What is Keystroke Logging?

Keystroke logging – also known as keylogging, spyware, and more – is a hacking tactic that uses malicious software to monitor any keystrokes, allowing the attacker to see every word you type. Keyloggers can be used for legitimate purposes, such as parental control, employee monitoring, or police use, but more often than not they are used by cyber-criminals to steal confidential data.

This tactic is most commonly used to gain payment card details or account passwords that could grant the attacker direct financial gain – however, smaller details such as the user’s email, address, frequently visited websites, and messages to close friends could all be used for a convincing impersonation or heavily targeted phishing attack.


How is it delivered?

Like most malicious software, the most common delivery method is through the use of a social engineering email – the malware itself is hidden within attachments or links to fraudulent websites, ready to be installed as soon as it’s clicked.
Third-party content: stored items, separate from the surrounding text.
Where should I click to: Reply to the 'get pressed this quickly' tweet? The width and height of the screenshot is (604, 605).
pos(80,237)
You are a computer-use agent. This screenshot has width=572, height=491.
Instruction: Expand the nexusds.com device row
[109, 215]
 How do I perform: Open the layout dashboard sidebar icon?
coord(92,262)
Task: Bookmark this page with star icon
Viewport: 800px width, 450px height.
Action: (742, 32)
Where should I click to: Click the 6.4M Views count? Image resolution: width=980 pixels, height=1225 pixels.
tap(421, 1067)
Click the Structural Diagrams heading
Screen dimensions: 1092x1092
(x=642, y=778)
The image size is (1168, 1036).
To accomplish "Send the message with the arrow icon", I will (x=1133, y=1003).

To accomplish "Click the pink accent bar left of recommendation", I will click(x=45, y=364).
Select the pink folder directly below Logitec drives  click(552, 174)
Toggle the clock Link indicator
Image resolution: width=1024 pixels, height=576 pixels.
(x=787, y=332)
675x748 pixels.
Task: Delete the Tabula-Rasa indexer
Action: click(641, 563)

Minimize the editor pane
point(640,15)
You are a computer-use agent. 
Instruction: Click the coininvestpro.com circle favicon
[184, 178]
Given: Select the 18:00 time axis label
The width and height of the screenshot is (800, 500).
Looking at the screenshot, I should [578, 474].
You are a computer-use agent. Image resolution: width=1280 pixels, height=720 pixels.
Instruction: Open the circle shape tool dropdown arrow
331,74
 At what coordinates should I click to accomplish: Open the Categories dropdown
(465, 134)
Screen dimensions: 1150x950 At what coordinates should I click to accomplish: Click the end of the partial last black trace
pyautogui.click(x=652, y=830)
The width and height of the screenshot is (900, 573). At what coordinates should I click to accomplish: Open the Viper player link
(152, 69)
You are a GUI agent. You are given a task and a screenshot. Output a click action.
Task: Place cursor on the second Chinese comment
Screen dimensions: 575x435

Through install and active use, keystroke loggers are incredibly hard to detect – even for most traditional security software – with the only notable signs being slower web performance and delayed mouse movements or typing on screen, but keyloggers can still be present without these problems occurring.

In 2016 security researchers detected a group of attacks focusing on companies from 18 different countries that all used the same commercial keystroke logger – Olympic Vision. These attackers approached the companies through email pretending to be business partners sending over invoices. Once the keyloggers were installed, the attack campaign focused its efforts on Business Email Compromise – gaining the log-in credentials for a business executive’s email account so that it can be hijacked and used to manipulate other employees within the company.



As keyloggers are hard to detect once installed, the best approach to avoid falling victim yourself is to implement the following best practices and make them a habit in your day-to-day:

  • Be cautious of attachments & hyperlinks
    Even with trusted sources, make sure you double-check email addresses, hover over hyperlinks, or even call the person/company you believe to be emailing you.

  • Use secure passwords
    Not only should passwords be long and complex – usually recommended at over 8 characters made up of upper & lower case letters as well as numbers and symbols – but they should also be unique for each account.

  • Implement two-person authentication
    two-person authentication, or the two-man rule, means splitting log-in credentials for confidential accounts across two people. This could mean giving one the account ID and one the password, or simply requiring the input of two separate passwords.